The power of coherence comes because it gives us a means to compare two
different variables.  With spectra we can ask, is there energy at a given
frequency?  With coherence we can ask whether wind energy at a given
frequency drives an ocean response at a given frequency.  Does the ocean
respond to buoyancy forcing?  Does momentum vary with wind?  Does
one geographic location vary with another location?  Coherence is our
window into the underlying physics of the system.

Let's put this to work, starting with an idealized case:
Suppose we want to estimate currents entering and leaving the Mission
Bay Channel.  How do waves travel through the channel?  We can represent
this with a dispersion relationship describing the dominant propagation
in frequency-wavenumber space:  $k=K(f)$.

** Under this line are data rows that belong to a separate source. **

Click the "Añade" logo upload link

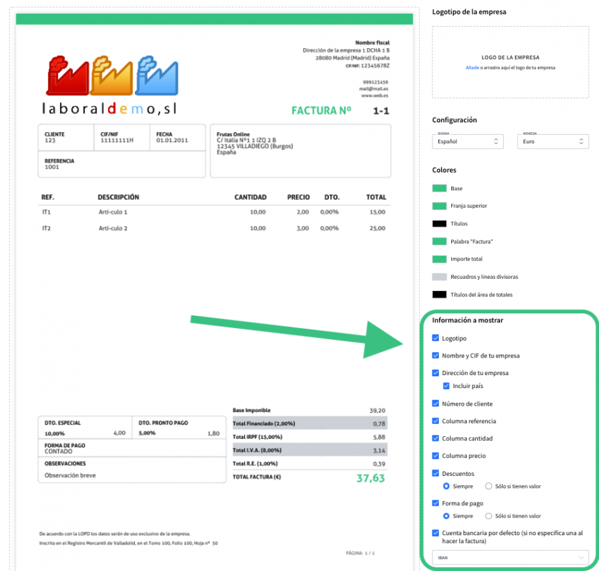472,68
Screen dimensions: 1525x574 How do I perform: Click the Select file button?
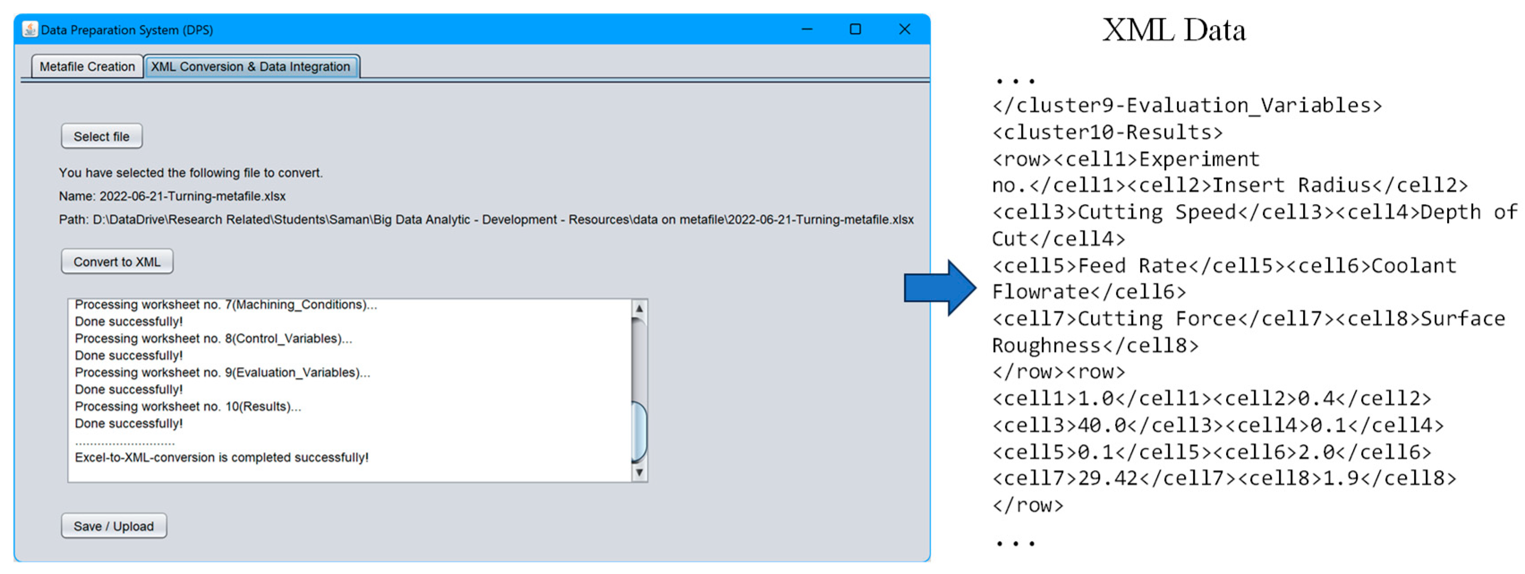click(101, 136)
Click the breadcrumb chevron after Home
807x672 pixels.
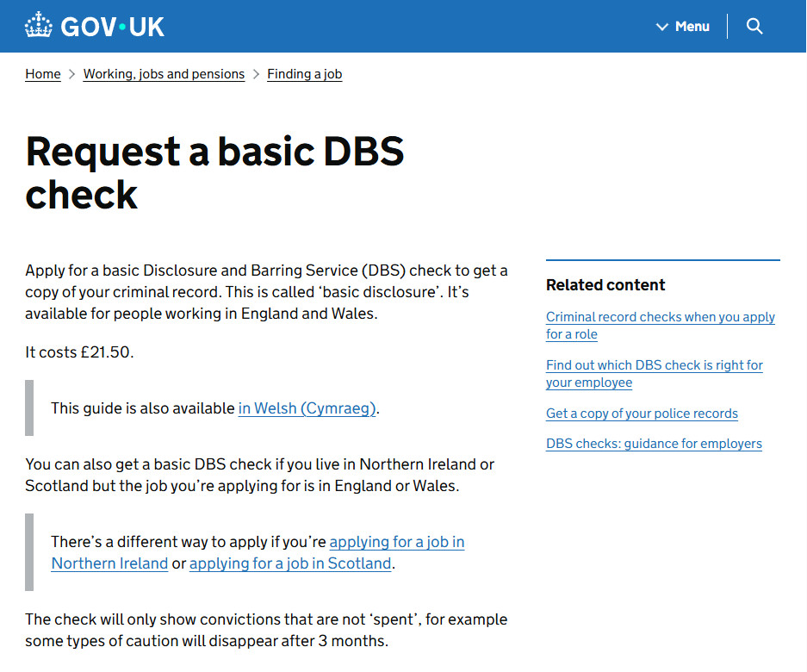pyautogui.click(x=72, y=74)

You could imagine measuring Mission Bay by installing one current meter
(with a cost of \$10-\$20,000), but another approach is to install a couple
of pressure
recorders along the axis of the channel (at a cost of \$1000 each).
Let's assume all waves come from the ocean, and travel along
the channel axis at speed $V=c+U_{current}$, where $c$ is the wave speed
and $U_{current}$ the background current speed.  If the waves are
surface gravity waves, $c=\sqrt{gD}$.  The sensors measure time series
of pressure only, so provide frequency information $f$.  How does
$f$ relate to velocity?  If we have a wavenumber $2\pi k=2\pi/\lambda$,
what does the pressure sensor see?  It will detect frequencies $f=kV =
k(c+U_{current})$.  So we can compute the cross spectrum between our
two records.


Let's test this out.  We'll define a hypothetical data set:

In [None]:
lambda=10; % 10 m wavelength
V=0.3; % 0.3 m/s propagation
n2s=0.2; % noise-to-signal ratio
time=(1:5000)';
x=n2s*randn(5000,1)+cos(2*pi/lambda*V*time);
y=n2s*randn(5000,1)+cos(2*pi/lambda*V*(time)+pi/2);

What happens if you Fourier transform without bothering to segment?
Then the data end up being unrevealing.
We can demonstrate this:

fx=fft(x);
fy=fft(y);
sx=abs(fx(1:end/2)).^2; sx(2:end)=2*sx(2:end);
sy=abs(fy(1:end/2)).^2; sy(2:end)=2*sy(2:end);
cxy=conj(fx(1:end/2)).*fy(1:end/2); cxy(2:end)=2*cxy(2:end);
C=abs(cxy)./sqrt(sx.*sy);
plot(C)

In this case, the coherence is 1 everywhere.  Why is that?
Because without averaging, we're merely computing:
\begin{eqnarray}
\gamma_{xy}^2 & = & \frac{(X^*Y)^* (X^*Y)}{X^*X Y^*Y}\\
       & = & \frac{XY^*X^*Y}{X^*X Y^*Y}\\
       & = & \frac{X^*X Y^*Y}{X^*X Y^*Y}\\
       & = & 1
\end{eqnarray}

When it's done properly,
coherence measures how well different segments of $x$ and $y$
show the same type of relationship at a given frequency.
We need the averaging to find out if the phase relationship between
$x$ and $y$ is repeatable.  With only one segment, both $x$ and $y$
are guaranteed to have information at each frequency with a definable
phase relationship between $x$ and $y$.  The multiple segments allow
us to test whether this phase relationship is relatively stable in
time:  does $x$ always lead $y$ by about the same fraction of a cycle?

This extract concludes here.